MST was used to establish the binding affinity between PD-1-eGFP and PD-L1 (R&D Systems, Inc., Minneapolis, MN). Cell lysate was diluted in PBS-T buffer (0.05% Tween 20) to a final concentration where the fluorescent signals of the GFP proteins were similar and above the typical detection limit of the Monolith NT.115 instrument (NanoTemper Technologies). The final concentration of cell lysate was kept constant at 35 nM. For the binding between mPD-1-eGFP and h/mPD-L1, 10 µL of the 54 µM PD-L1 solution was diluted 2:1 in 10 µL buffer to make a 16-sample dilution series extending to 61.7 nM. Another concentration range was prepared using a 1:1 dilution from 24 µM to 0.7 nM with the other parameters remaining the same.
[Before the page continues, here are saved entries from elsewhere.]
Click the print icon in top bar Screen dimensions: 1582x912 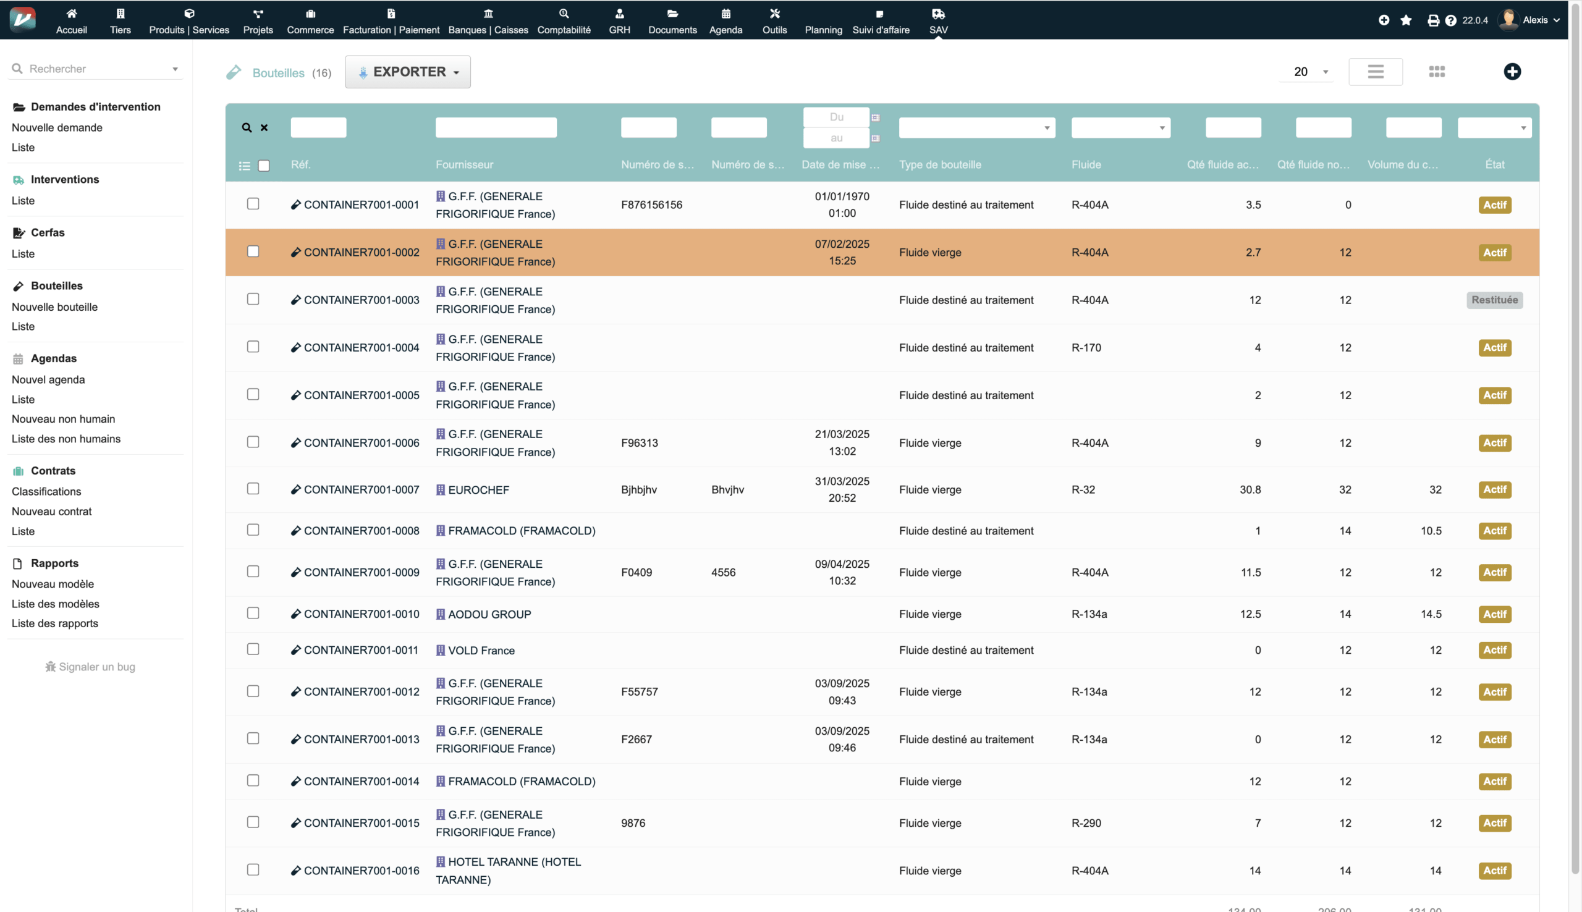[x=1433, y=20]
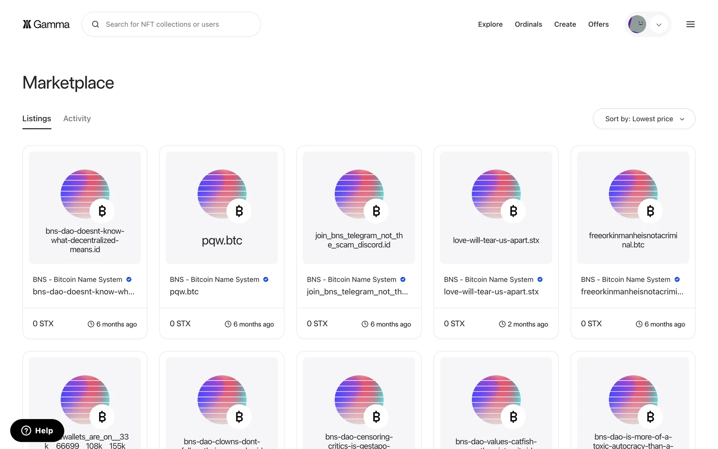718x449 pixels.
Task: Open the hamburger menu icon
Action: [690, 24]
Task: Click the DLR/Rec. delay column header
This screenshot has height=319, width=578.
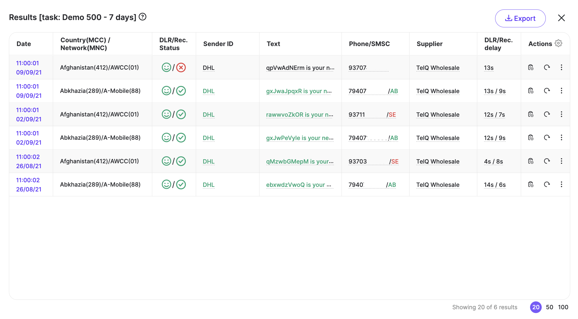Action: [498, 44]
Ten microliters of cell lysate was added to 10 µL of each ligand solution.

PD-L1 binding assay

MST was used to establish the binding affinity between PD-L1-eGFP and PD-1 (R&D Systems, Inc., Minneapolis, MN). Cell lysate was diluted in PBS-T buffer (0.05% Tween 20) to a final concentration where the fluorescent signals of the GFP proteins were similar and above the typical detection limit of the Monolith NT.115 instrument (NanoTemper Technologies). The final concentration of cell lysate was kept constant at 35 nM. For the binding between hPD-L1-eGFP with h/mPD-1, 10 µL of the 48 µM h/mPD-1 solution was diluted 1:1 in 10 µL buffer to make a 16-sample dilution series extending to 0.7 nM. Ten microliters of cell lysate was added to 10 µL of each ligand solution.